Keeping Tabs

UA's SEVIS program takes a 'Big Brother' approach to tracking foreign students.

Lurking UA Police cruisers have become fixtures around the Islamic Center of Tucson, and with good reason: According to Imam Omar Shahin, youngsters attending school at this tidy mosque near the university campus have, on occasion, been attacked by morally confused folks hurling a variety of projectiles.

"There was one incident in which a lady started throwing shoes at our children," says Shahin, the center's director. "Can you imagine? Another time, they were throwing stones and bottles."

Since Sept. 11, the UA cops have made a special, praiseworthy effort to protect the mosque and its members from such eclectically armed patriots. But at the same time, in a far more insidious manner, the UA is helping undermine the privacy for students and professors from foreign lands, many of whom belong to the Islamic Center.

Not that the college has a choice. Invasive federal policies are forcing changes in the way the university monitors foreign visitors, who number approximately 4,000. Adding insult, the cash-strapped school is spending big money to keep tabs on these scholars.

The UA is part of the Student and Exchange Visitor Information System, an unwieldy, Orwellian--and some say unworkable--program in which participating colleges nationwide are required to upload information about their foreign students and teachers into a huge federal database. Schools that shun the system are refused the ability to enroll foreign students.

Under SEVIS, the slightest shift in a visitor's status--if they skip class or change apartments--can receive detailed scrutiny. Critics argue that the database, which has proven to be clunky and prone to glitches, may create roadblocks for innocent students coming here for an education. Due to a technical error, they could be unable to re-enter the country, or be unfairly deported.

Today, Yousif Aljaidah has come to the Islamic Center for afternoon prayers. The UA electrical engineering senior sits in Shahin's office, beneath of poster of the gleaming Muslim holy site of Medinah, and runs small fingers through a thick, black beard. A Qatar native, he says many of his friends haven't left the United States to visit relatives back home, out of fear that they'd be unable to return to school. But he adds that "people I talk to don't think there is any problem with providing this information if it helps increase security."

From behind his desk, Shahin leans forward. "Any Muslims or Arabs, they have no problem with this," the Imam says, "because they have nothing to hide. They are very decent, innocent students, and came here just to learn."

Meanwhile, the UA itself has been on a learning curve just to get the system up and running. The cumbersome program is to be in place at all schools by August. And despite a litany of complaints by school administrators, federal officials say SEVIS is coming along nicely. Speaking to reporters earlier this month, Johnny Williams, acting director of investigations at the new U.S. Bureau of Immigration and Customs Enforcement, said that 300,000 foreign students nationwide have already been registered in the SEVIS system, and that another 1.2 million would be included by the August deadline set by Congress.

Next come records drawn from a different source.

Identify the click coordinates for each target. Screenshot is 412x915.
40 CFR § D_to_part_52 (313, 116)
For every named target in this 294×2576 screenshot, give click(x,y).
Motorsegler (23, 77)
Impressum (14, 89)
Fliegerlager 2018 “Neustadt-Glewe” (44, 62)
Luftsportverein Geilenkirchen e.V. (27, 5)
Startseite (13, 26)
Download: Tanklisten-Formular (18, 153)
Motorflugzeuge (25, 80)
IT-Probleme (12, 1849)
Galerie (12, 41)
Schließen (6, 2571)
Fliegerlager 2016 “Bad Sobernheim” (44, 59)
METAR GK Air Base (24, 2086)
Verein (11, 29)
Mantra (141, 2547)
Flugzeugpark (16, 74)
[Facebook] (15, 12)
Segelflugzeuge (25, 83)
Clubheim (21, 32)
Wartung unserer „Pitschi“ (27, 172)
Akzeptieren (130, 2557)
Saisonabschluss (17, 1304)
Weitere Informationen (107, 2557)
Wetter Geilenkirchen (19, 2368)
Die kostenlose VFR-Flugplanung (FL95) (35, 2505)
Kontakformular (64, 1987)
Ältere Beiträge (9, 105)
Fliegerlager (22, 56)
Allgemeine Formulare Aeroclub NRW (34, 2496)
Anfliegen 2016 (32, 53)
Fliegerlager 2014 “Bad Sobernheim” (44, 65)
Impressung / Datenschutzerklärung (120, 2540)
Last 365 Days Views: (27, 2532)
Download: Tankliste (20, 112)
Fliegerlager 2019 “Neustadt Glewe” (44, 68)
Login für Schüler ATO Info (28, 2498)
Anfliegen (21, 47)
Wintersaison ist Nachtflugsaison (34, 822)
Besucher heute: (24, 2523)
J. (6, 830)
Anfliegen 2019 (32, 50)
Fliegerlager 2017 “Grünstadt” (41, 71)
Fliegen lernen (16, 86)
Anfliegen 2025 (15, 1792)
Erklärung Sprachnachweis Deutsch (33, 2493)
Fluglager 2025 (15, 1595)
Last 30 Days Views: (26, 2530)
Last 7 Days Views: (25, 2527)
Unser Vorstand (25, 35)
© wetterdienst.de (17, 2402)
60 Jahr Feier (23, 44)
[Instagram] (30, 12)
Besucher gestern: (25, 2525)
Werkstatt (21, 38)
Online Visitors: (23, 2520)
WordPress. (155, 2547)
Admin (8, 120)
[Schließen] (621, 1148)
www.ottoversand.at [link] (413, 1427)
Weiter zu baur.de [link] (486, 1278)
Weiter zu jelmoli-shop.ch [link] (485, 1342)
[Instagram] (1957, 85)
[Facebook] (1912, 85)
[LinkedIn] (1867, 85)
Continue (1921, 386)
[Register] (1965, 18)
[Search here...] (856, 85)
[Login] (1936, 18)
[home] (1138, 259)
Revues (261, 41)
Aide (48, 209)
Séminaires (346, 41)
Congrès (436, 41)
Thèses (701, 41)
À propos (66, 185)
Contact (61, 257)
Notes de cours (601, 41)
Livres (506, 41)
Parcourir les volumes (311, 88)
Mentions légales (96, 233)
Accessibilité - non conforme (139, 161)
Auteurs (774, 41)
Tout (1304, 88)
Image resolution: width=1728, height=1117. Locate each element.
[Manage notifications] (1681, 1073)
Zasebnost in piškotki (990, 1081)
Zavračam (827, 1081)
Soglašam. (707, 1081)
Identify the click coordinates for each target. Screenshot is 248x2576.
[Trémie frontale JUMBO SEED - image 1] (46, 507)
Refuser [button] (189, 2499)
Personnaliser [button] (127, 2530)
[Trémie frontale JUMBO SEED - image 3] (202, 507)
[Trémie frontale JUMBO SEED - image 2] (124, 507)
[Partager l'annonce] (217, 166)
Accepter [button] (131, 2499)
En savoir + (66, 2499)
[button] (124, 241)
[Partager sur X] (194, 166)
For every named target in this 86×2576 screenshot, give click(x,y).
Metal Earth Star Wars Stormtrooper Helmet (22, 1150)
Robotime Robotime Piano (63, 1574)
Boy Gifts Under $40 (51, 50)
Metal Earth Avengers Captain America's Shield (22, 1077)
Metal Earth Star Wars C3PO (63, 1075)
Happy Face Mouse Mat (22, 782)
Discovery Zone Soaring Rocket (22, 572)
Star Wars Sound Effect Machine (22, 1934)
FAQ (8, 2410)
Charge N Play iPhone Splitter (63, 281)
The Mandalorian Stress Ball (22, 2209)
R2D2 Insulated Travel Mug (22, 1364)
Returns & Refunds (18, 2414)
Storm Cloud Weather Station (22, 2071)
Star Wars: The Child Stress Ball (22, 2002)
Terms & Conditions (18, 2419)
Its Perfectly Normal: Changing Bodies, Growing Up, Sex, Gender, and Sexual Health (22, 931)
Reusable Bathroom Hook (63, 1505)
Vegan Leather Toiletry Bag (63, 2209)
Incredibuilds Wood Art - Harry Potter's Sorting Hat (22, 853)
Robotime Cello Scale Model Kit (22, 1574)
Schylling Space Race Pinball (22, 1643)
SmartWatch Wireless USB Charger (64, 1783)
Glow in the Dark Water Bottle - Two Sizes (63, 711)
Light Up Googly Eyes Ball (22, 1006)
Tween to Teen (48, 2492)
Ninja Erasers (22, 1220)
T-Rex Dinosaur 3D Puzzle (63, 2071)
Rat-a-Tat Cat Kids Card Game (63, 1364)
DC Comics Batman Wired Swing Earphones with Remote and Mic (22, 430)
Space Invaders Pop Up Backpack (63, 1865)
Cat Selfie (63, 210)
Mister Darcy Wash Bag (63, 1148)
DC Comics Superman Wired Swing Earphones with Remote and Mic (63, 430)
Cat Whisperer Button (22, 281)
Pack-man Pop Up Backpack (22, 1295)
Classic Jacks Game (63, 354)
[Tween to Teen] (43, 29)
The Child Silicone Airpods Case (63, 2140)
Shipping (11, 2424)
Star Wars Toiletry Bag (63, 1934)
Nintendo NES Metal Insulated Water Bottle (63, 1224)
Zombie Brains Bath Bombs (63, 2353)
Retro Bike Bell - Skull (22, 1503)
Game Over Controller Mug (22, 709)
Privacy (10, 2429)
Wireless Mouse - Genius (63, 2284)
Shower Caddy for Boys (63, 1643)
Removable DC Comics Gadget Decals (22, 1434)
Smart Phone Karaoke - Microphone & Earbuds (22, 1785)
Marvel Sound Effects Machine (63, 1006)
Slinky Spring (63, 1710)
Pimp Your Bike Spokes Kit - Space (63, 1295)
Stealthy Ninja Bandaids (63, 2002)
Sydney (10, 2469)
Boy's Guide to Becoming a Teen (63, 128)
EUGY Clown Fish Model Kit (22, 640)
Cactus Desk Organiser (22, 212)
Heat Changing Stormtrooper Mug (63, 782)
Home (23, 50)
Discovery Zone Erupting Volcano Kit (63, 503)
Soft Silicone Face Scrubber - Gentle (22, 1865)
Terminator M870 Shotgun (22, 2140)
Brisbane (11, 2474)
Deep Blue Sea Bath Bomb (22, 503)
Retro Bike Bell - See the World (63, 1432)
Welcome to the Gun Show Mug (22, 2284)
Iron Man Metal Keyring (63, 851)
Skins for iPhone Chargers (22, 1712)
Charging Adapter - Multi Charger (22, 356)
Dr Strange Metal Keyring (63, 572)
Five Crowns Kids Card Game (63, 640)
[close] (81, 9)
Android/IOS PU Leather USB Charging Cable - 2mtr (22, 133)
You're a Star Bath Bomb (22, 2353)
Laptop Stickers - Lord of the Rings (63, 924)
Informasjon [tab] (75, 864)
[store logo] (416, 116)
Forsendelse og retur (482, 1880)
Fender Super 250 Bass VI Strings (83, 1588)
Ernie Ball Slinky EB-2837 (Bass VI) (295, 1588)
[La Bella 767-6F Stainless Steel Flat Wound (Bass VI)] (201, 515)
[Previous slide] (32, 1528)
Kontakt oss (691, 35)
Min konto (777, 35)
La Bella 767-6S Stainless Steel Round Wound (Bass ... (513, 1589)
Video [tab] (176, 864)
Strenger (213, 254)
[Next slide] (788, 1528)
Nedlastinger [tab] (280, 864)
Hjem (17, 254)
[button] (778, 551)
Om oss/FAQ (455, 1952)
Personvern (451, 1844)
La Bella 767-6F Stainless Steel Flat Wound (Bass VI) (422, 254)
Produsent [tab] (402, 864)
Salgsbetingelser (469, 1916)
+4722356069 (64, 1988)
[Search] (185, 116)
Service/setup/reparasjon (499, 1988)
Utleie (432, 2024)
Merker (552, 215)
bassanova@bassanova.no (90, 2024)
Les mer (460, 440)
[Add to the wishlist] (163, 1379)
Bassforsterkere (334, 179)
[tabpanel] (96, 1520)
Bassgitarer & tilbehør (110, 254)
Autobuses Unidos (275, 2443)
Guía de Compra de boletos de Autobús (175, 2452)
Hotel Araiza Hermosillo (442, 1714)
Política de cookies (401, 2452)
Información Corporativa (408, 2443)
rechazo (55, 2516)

But others, speaking to a House Judiciary subcommittee earlier this month, faulted the SEVIS system for being overly slow and technically flawed. "Some (U.S.) embassies and consulates find that it takes a week or longer for them to access data entered in SEVIS," said David Ward, president of the American Council on Education. "This means that students arrive at an embassy--sometimes after traveling a great distance--only to be told, incorrectly, that their data have not been entered into SEVIS and that they may not apply for a visa. ... These delays cause confusion and frustration for embassies, students and schools."

At the UA, Kirk Simmons, executive director of International Affairs, says that "to date (SEVIS) has been a relative failure." For example, he says "in one day alone, Michigan State University had received all of the University of Arizona records into their system. That's the kind of thing that's happening. The preparation for this (by the federal government) has been very shoddy."

Failure or not, funding the SEVIS program "hasn't been pleasant," Simmons says. "All the new infrastructure (that SEVIS) required at the university, which included over $100,000 in new computer hardware and software, and an additional $100,000 to $200,000 in staffing--we had to come up with this money internally at the university, at a time when our budget has just been cut 12 percent. So you can imagine the financial burden."

At the same time, "the international students and faculty feel they're undergoing undue scrutiny with the implementation of this automation," Simmons says. "The thing that's odd about this is, out of the hundreds of thousands of non-immigrants in the United States, only 2 to 3 percent are international students and faculty. That's the population the government is focusing on, and they're disregarding 90-some percent of non-immigrants who come into the country, and are in the country, in any one year.

"How is that in any way, shape or form addressing terrorism, when you're only targeting this tiny piece of the population of non-immigrants?" he asks. "It's great politics, but it's not good policy."

Back at Islamic Center, Imam Shahin praises the UA for its efforts to protect foreign students and teachers, but cautions that growing federal invasions of privacy--such as SEVIS--could be disastrous if misused. He says this is something people from more repressive nations, such as his native Jordan, know only too well.

"Many people did not come to this country just for good jobs," he says. "They came here because America is a country with the two noble ideals of freedom and justice. If Americans stop enjoying that freedom, it is the beginning of the end of that freedom."